BEGIN Data for review

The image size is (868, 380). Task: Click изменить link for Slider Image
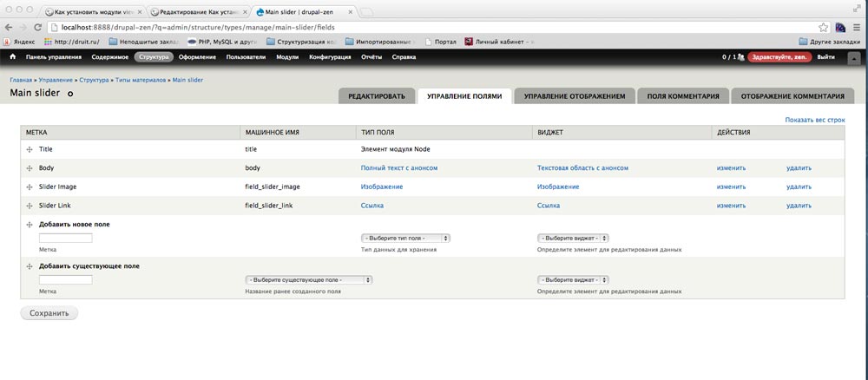731,187
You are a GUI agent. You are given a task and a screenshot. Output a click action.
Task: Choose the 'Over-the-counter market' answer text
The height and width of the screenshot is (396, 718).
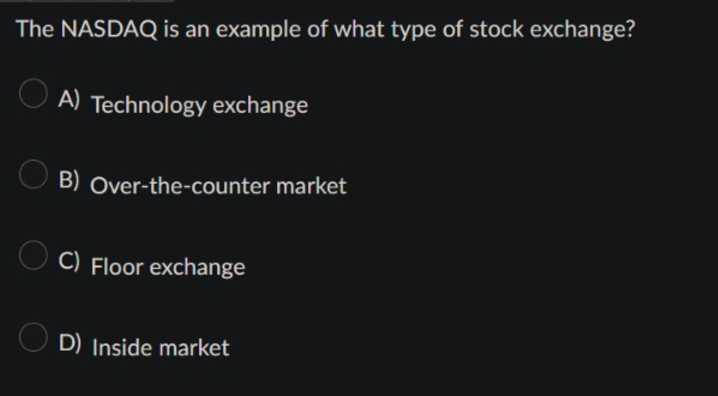218,186
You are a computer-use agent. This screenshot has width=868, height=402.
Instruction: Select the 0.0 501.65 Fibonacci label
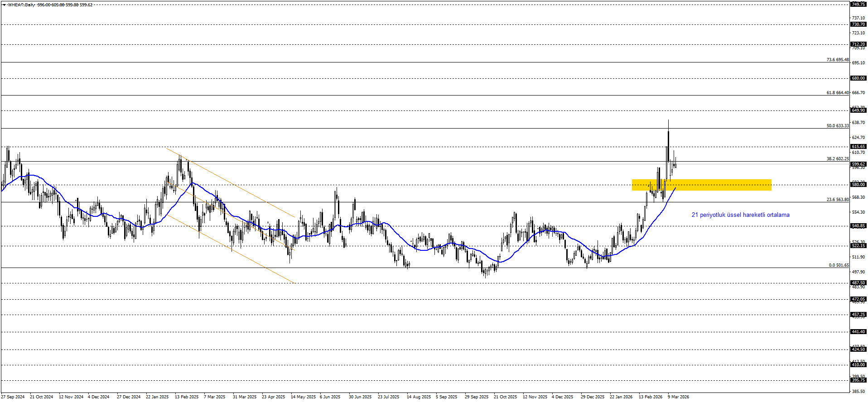[839, 265]
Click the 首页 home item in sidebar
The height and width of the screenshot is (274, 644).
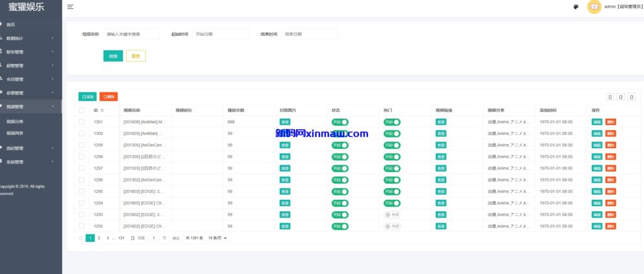[11, 25]
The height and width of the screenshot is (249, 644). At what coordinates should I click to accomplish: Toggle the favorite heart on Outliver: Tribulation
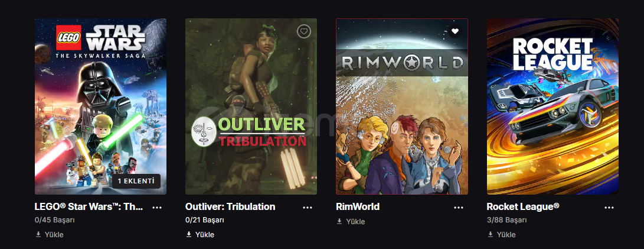click(303, 31)
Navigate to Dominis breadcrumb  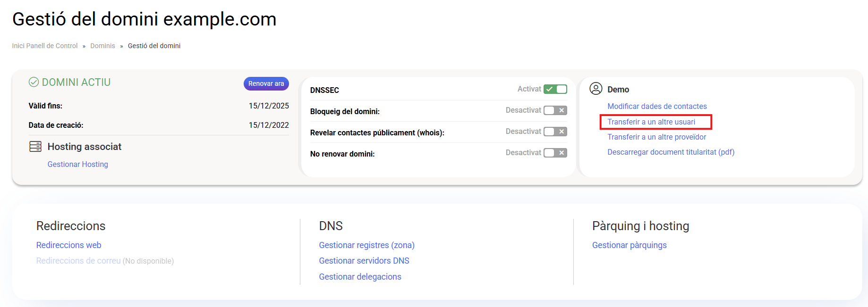click(x=102, y=46)
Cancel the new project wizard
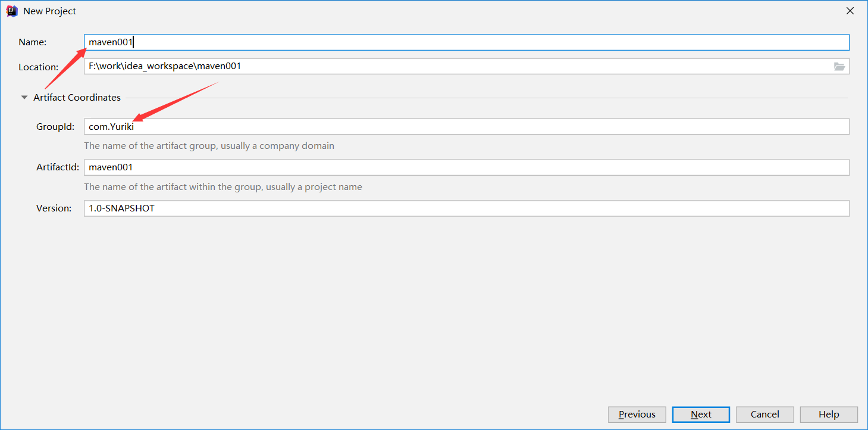868x430 pixels. pos(764,415)

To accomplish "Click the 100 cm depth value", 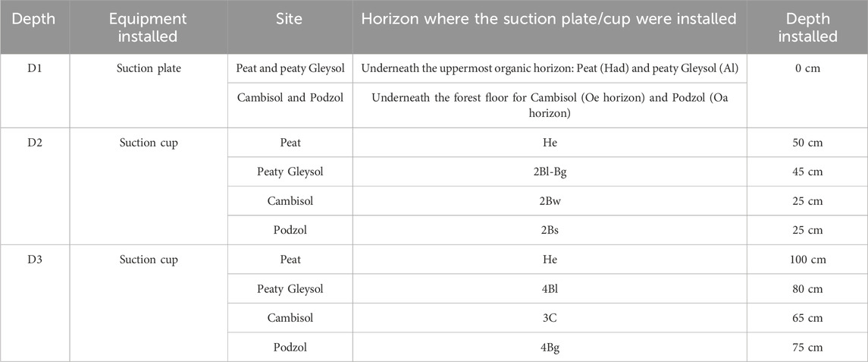I will [x=807, y=260].
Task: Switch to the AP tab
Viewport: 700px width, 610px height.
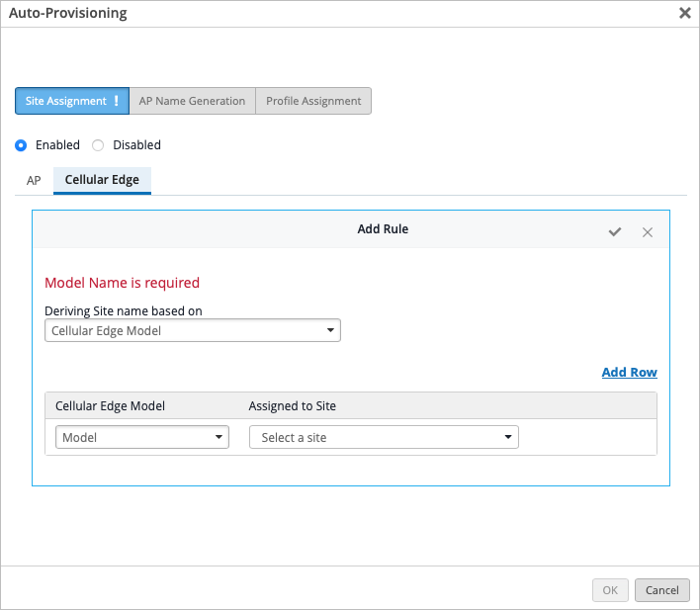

END Data for review

Instructions for the task:
Report all lines in the records that include the string "agent".

Output:
You are a GUI agent. You are given a task and a screenshot. Output a click action.
You are a computer-use agent. This screenshot has width=868, height=402.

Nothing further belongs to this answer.